Retype all of the entries exactly as they appear.

|---|

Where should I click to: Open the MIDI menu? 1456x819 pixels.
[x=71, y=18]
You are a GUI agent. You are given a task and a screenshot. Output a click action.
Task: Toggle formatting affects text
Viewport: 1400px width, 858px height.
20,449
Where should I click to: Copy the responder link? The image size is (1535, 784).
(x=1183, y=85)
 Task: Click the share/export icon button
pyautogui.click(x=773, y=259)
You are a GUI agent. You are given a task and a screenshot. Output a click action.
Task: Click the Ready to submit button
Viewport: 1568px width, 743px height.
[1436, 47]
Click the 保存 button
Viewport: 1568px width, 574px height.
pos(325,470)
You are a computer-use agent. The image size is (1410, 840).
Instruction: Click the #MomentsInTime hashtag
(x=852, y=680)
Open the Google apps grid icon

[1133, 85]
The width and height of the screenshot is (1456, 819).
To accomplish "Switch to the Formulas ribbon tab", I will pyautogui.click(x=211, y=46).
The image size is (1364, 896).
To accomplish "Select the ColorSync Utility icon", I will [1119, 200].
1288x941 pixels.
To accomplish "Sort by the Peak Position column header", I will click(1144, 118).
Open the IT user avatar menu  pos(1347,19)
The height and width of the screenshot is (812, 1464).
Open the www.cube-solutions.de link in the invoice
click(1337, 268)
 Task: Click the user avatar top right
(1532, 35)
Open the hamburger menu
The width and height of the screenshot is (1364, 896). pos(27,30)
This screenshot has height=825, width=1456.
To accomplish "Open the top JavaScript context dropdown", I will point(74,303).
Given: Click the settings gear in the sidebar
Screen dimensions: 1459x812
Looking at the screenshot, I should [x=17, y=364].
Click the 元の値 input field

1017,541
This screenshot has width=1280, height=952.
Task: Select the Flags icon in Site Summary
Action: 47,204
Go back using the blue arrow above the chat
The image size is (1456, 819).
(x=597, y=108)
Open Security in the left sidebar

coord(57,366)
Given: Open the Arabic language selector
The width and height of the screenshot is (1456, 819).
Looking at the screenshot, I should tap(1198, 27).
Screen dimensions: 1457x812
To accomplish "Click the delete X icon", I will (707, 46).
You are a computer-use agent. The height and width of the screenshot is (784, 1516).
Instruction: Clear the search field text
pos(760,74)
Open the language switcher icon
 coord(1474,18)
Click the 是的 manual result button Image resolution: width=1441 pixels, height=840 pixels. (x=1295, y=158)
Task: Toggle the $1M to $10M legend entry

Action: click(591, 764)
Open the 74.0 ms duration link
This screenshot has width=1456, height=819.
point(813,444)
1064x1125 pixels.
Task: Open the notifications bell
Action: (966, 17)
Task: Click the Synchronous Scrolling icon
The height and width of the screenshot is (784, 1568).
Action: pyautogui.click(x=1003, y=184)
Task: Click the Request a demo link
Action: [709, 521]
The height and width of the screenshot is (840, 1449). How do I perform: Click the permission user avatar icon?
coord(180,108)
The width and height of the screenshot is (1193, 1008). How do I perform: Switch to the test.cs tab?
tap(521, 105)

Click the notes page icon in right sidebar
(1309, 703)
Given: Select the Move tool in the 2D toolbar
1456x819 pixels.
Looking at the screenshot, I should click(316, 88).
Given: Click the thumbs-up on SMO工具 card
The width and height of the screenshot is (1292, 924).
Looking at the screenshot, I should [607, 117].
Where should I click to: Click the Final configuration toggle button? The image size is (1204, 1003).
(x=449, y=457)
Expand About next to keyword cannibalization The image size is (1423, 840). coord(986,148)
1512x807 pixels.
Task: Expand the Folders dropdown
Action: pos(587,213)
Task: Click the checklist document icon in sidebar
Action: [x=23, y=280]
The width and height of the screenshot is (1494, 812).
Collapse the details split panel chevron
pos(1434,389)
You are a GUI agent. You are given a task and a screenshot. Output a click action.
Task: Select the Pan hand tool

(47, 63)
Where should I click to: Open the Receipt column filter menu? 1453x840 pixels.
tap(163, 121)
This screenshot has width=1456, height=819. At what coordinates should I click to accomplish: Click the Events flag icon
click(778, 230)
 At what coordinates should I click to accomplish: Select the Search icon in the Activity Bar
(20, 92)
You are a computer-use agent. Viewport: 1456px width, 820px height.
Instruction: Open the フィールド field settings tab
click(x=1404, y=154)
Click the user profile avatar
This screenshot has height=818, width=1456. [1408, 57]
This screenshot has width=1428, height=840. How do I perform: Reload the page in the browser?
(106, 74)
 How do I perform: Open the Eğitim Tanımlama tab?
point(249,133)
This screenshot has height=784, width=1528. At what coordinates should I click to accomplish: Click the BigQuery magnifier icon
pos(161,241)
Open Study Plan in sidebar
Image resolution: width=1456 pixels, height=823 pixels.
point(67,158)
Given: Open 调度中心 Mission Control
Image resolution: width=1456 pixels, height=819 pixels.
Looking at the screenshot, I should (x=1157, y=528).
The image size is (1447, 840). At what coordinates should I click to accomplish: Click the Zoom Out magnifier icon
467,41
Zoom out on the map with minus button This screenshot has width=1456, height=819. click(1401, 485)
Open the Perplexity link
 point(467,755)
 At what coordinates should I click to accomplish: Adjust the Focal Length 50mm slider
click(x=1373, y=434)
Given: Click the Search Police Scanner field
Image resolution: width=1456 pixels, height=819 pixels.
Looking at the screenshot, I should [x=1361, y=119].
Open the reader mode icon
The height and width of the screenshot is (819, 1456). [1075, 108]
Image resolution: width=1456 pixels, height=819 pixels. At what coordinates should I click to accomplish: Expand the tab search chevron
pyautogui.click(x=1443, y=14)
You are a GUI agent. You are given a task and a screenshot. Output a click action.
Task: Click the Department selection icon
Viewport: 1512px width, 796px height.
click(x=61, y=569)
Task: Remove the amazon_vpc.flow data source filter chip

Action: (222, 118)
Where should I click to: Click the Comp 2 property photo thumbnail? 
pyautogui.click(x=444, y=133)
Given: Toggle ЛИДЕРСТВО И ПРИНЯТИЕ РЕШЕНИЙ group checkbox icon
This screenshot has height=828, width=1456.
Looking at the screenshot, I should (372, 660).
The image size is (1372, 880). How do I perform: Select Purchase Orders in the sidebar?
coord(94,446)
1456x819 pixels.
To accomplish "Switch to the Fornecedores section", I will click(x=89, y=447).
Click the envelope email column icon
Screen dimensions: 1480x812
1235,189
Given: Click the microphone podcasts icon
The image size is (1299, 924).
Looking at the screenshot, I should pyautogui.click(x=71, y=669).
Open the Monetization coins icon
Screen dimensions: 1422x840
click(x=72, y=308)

|---|

> [Response box]:
Where should I click to: Open the MIDI menu? 1456x819 pixels.
[x=71, y=18]
You are a GUI agent. You are given a task and a screenshot. Output a click action.
Task: Toggle formatting affects text
Viewport: 1400px width, 858px height.
20,449
Where should I click to: Copy the responder link? The image size is (1535, 784).
(x=1183, y=85)
 Task: Click the share/export icon button
pyautogui.click(x=773, y=259)
You are a GUI agent. You are given a task and a screenshot. Output a click action.
Task: Click the Ready to submit button
Viewport: 1568px width, 743px height.
[1436, 47]
Click the 保存 button
Viewport: 1568px width, 574px height.
pos(325,470)
You are a computer-use agent. The image size is (1410, 840).
Instruction: Click the #MomentsInTime hashtag
(x=852, y=680)
Open the Google apps grid icon

[1133, 85]
The width and height of the screenshot is (1456, 819).
To accomplish "Switch to the Formulas ribbon tab", I will pyautogui.click(x=211, y=46).
The image size is (1364, 896).
To accomplish "Select the ColorSync Utility icon", I will [1119, 200].
1288x941 pixels.
To accomplish "Sort by the Peak Position column header", I will click(1144, 118).
Open the IT user avatar menu  pos(1347,19)
The height and width of the screenshot is (812, 1464).
Open the www.cube-solutions.de link in the invoice
click(1337, 268)
 Task: Click the user avatar top right
(1532, 35)
Open the hamburger menu
The width and height of the screenshot is (1364, 896). pos(27,30)
This screenshot has height=825, width=1456.
To accomplish "Open the top JavaScript context dropdown", I will point(74,303).
Given: Click the settings gear in the sidebar
Screen dimensions: 1459x812
Looking at the screenshot, I should [x=17, y=364].
Click the 元の値 input field

1017,541
This screenshot has width=1280, height=952.
Task: Select the Flags icon in Site Summary
Action: 47,204
Go back using the blue arrow above the chat
The image size is (1456, 819).
(x=597, y=108)
Open Security in the left sidebar

coord(57,366)
Given: Open the Arabic language selector
The width and height of the screenshot is (1456, 819).
Looking at the screenshot, I should tap(1198, 27).
Screen dimensions: 1457x812
To accomplish "Click the delete X icon", I will (707, 46).
You are a computer-use agent. The height and width of the screenshot is (784, 1516).
Instruction: Clear the search field text
pos(760,74)
Open the language switcher icon
 coord(1474,18)
Click the 是的 manual result button Image resolution: width=1441 pixels, height=840 pixels. (x=1295, y=158)
Task: Toggle the $1M to $10M legend entry

Action: click(591, 764)
Open the 74.0 ms duration link
This screenshot has width=1456, height=819.
point(813,444)
1064x1125 pixels.
Task: Open the notifications bell
Action: (966, 17)
Task: Click the Synchronous Scrolling icon
The height and width of the screenshot is (784, 1568).
Action: pyautogui.click(x=1003, y=184)
Task: Click the Request a demo link
Action: [709, 521]
The height and width of the screenshot is (840, 1449). How do I perform: Click the permission user avatar icon?
coord(180,108)
The width and height of the screenshot is (1193, 1008). How do I perform: Switch to the test.cs tab?
tap(521, 105)

Click the notes page icon in right sidebar
(1309, 703)
Given: Select the Move tool in the 2D toolbar
1456x819 pixels.
Looking at the screenshot, I should click(316, 88).
Given: Click the thumbs-up on SMO工具 card
The width and height of the screenshot is (1292, 924).
Looking at the screenshot, I should [607, 117].
Where should I click to: Click the Final configuration toggle button? The image size is (1204, 1003).
(x=449, y=457)
Expand About next to keyword cannibalization The image size is (1423, 840). coord(986,148)
1512x807 pixels.
Task: Expand the Folders dropdown
Action: pos(587,213)
Task: Click the checklist document icon in sidebar
Action: [x=23, y=280]
The width and height of the screenshot is (1494, 812).
Collapse the details split panel chevron
pos(1434,389)
You are a GUI agent. You are given a task and a screenshot. Output a click action.
Task: Select the Pan hand tool

(47, 63)
Where should I click to: Open the Receipt column filter menu? 1453x840 pixels.
tap(163, 121)
This screenshot has width=1456, height=819. At what coordinates should I click to accomplish: Click the Events flag icon
click(778, 230)
 At what coordinates should I click to accomplish: Select the Search icon in the Activity Bar
(20, 92)
You are a computer-use agent. Viewport: 1456px width, 820px height.
Instruction: Open the フィールド field settings tab
click(x=1404, y=154)
Click the user profile avatar
This screenshot has height=818, width=1456. [1408, 57]
This screenshot has width=1428, height=840. How do I perform: Reload the page in the browser?
(106, 74)
 How do I perform: Open the Eğitim Tanımlama tab?
point(249,133)
This screenshot has height=784, width=1528. At what coordinates should I click to accomplish: Click the BigQuery magnifier icon
pos(161,241)
Open Study Plan in sidebar
Image resolution: width=1456 pixels, height=823 pixels.
point(67,158)
Given: Open 调度中心 Mission Control
Image resolution: width=1456 pixels, height=819 pixels.
Looking at the screenshot, I should (x=1157, y=528).
The image size is (1447, 840). At what coordinates should I click to accomplish: Click the Zoom Out magnifier icon
467,41
Zoom out on the map with minus button This screenshot has width=1456, height=819. click(1401, 485)
Open the Perplexity link
 point(467,755)
 At what coordinates should I click to accomplish: Adjust the Focal Length 50mm slider
click(x=1373, y=434)
Given: Click the Search Police Scanner field
Image resolution: width=1456 pixels, height=819 pixels.
Looking at the screenshot, I should [x=1361, y=119].
Open the reader mode icon
The height and width of the screenshot is (819, 1456). [1075, 108]
Image resolution: width=1456 pixels, height=819 pixels. At what coordinates should I click to accomplish: Expand the tab search chevron
pyautogui.click(x=1443, y=14)
You are a GUI agent. You are given a task and a screenshot. Output a click action.
Task: Click the Department selection icon
Viewport: 1512px width, 796px height.
click(x=61, y=569)
Task: Remove the amazon_vpc.flow data source filter chip

Action: (222, 118)
Where should I click to: Click the Comp 2 property photo thumbnail? 
pyautogui.click(x=444, y=133)
Given: Toggle ЛИДЕРСТВО И ПРИНЯТИЕ РЕШЕНИЙ group checkbox icon
This screenshot has height=828, width=1456.
Looking at the screenshot, I should (372, 660).
The image size is (1372, 880). How do I perform: Select Purchase Orders in the sidebar?
coord(94,446)
1456x819 pixels.
To accomplish "Switch to the Fornecedores section", I will click(x=89, y=447).
Click the envelope email column icon
Screen dimensions: 1480x812
1235,189
Given: Click the microphone podcasts icon
The image size is (1299, 924).
Looking at the screenshot, I should pyautogui.click(x=71, y=669).
Open the Monetization coins icon
Screen dimensions: 1422x840
click(x=72, y=308)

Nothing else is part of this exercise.